It’s exam time at UWI, and the blocks have become pretty quiet now that everyone is holed up inside studying. However, not even exams could stop me from buying a ticket to one of Barbados’ biggest days in music, Reggae on the Hill. I’m not going to pretend like I know the history of the concert or when it started, but if I had to compare, I’d say it was like a Barbados-sized Woodstock. Obviously I’ve never been to Woodstock either, so I suppose I’m going out on a bit of a limb there too. Point is, there was a ton of hype about the all-day concert, and when some friends and I cabbed over we started hitting traffic miles down the road from Farley Hill National Park, where the concert was taking place. Some of the biggest names in Reggae music were scheduled to perform that afternoon, but I only recognized one artist, Chris Martin, winner of 2005’s “Digicel’s Rising Stars” (think Caribbean version of American Idol).

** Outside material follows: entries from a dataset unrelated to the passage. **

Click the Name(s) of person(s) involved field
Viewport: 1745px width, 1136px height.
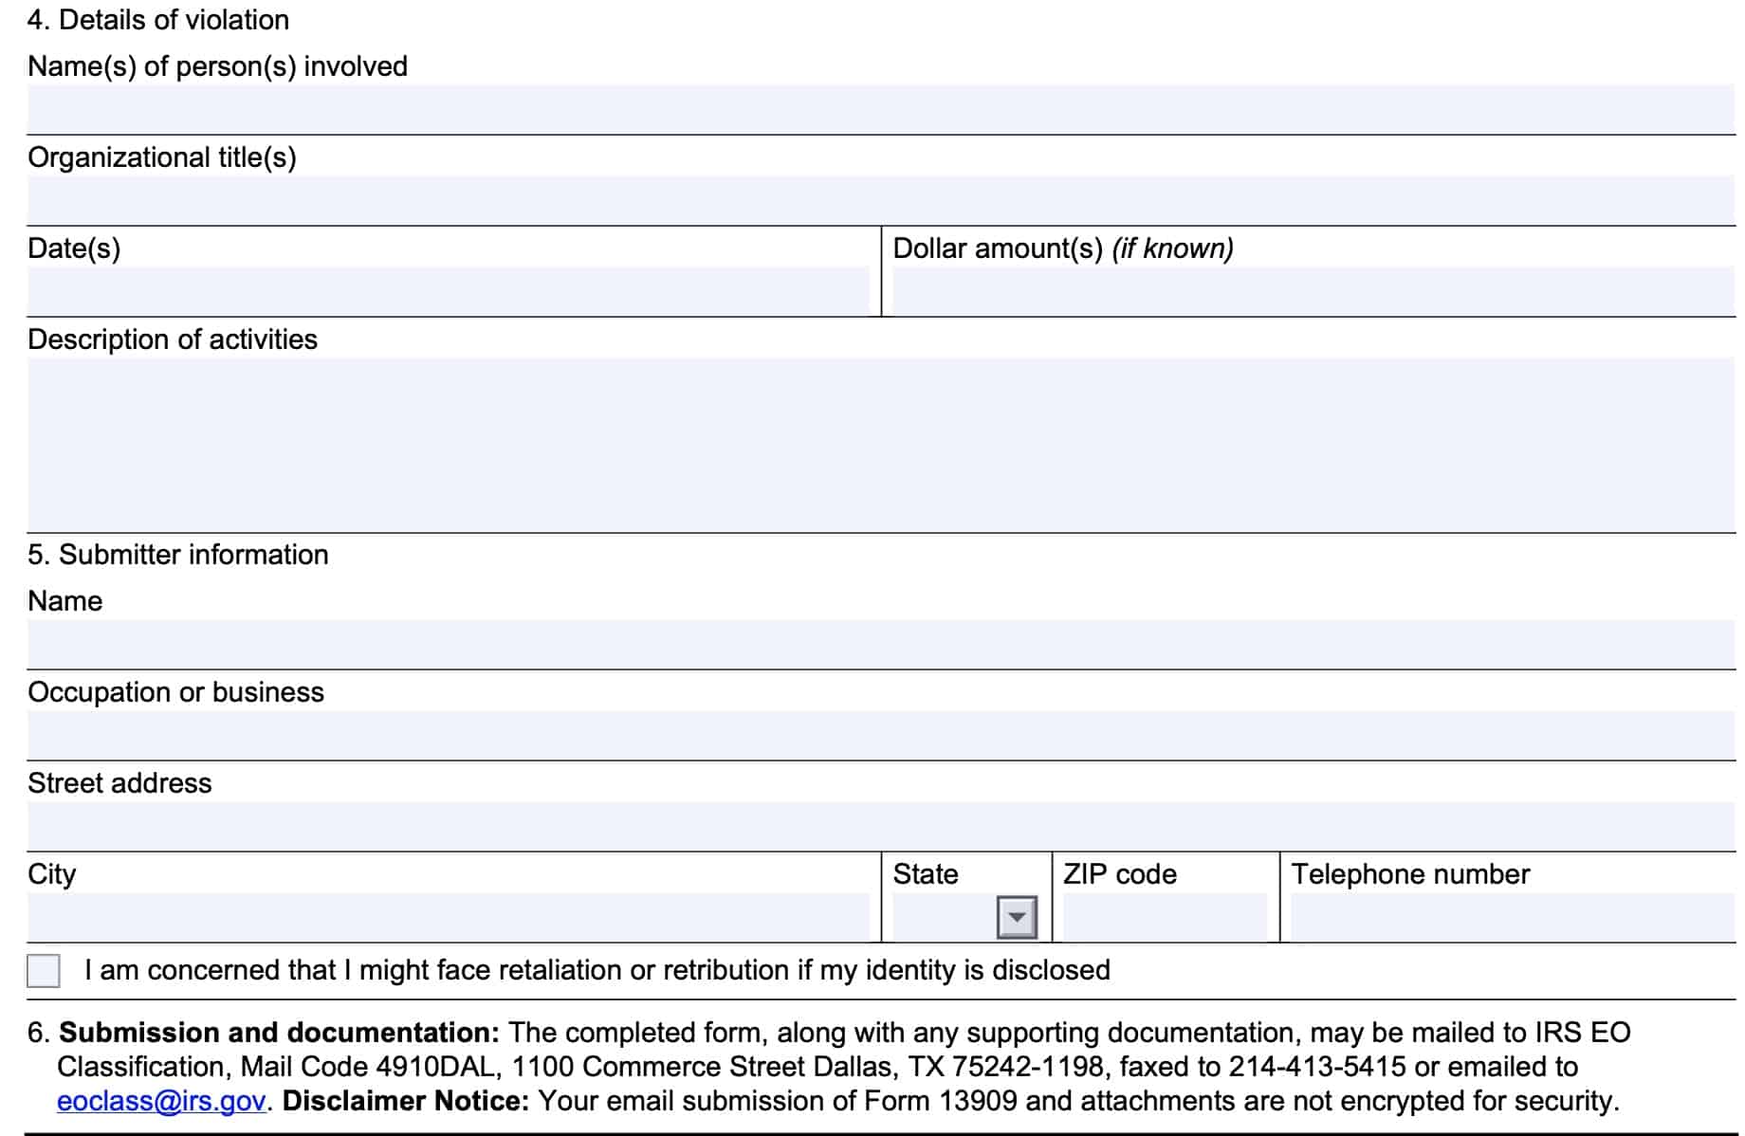(x=880, y=109)
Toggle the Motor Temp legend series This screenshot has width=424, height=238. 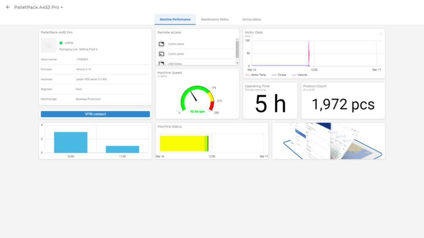256,75
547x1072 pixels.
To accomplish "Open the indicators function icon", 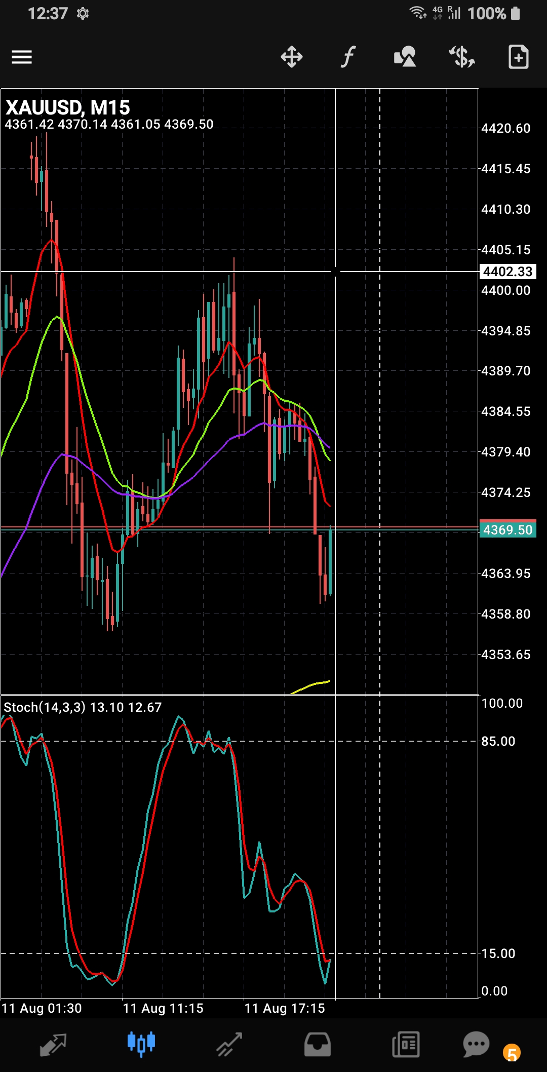I will [348, 57].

Security was pretty tight for an event of this scale, and I was a little surprised when I encountered a TSA-like pat-down before being allowed entry into the park. Speaking of which, they couldn’t have picked a better spot for the concert: the park was covered with huge trees providing cover from sun and rain, with a comfortable lawn perfect for spreading out a chair or blanket for the 8 hour show. Knowing that the hill would get progressively packed as the night went on (naturally, Bajans would be expected to arrive on “Bajan” time) we decided to take advantage of the myriad of different food vendors set up on the outskirts of the park. Fish, chicken sandwiches, and hamburgers abounded and, unlike concerts in America, they didn’t even jack up the prices just because they knew they could.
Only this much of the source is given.